The findings give clear evidence from matched (fair) comparisons across multiple questions that mobile survey respondents hesitate more when answering nonsensitive (vs. sensitive) questions; in answers to sensitive questions that are stigmatized (less socially desirable responses), for at least some survey questions; and when interviewed by an automated system (vs. a human interviewer). More generally, the findings demonstrate that speech paradata are indeed significantly associated with sensitivity of both questions and answers in mobile surveys.
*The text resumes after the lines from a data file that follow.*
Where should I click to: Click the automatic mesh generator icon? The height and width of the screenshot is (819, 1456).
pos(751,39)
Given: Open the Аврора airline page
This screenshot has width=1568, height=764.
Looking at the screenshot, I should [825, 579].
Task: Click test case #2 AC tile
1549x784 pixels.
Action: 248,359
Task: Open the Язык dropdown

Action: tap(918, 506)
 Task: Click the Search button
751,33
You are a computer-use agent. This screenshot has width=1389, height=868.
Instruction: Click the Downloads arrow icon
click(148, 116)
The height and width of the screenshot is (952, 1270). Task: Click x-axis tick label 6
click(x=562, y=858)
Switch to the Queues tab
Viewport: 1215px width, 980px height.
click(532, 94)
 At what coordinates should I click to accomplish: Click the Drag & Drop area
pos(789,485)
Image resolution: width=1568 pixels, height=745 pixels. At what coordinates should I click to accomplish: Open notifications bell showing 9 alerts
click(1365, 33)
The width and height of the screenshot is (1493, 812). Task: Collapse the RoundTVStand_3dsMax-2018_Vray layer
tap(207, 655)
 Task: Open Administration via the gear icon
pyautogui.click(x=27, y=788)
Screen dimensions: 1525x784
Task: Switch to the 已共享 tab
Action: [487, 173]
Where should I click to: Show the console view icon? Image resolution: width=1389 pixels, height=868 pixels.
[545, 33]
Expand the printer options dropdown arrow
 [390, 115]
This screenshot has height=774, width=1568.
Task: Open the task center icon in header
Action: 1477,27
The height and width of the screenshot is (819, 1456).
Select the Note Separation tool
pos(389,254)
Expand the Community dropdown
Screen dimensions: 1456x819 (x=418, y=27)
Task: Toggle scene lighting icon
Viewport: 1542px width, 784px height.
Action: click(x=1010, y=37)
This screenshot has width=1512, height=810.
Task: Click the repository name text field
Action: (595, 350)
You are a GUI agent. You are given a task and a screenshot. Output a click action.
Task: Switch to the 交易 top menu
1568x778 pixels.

These findings help distinguish the mechanisms underlying socially desirable responding—for example, distinguishing between the time pressure that results from talking at all vs. the pressure that results from having a potentially judgmental human interlocutor. They also raise important further questions about the response mechanisms at play: whether speed reflects less thoughtfulness or conscientiousness when respondents are offended or embarrassed by a topic of questioning, whether respondents want to minimize time spent or effort on embarrassing questions, or whether respondents find particular answers more salient or easily available for sensitive questions.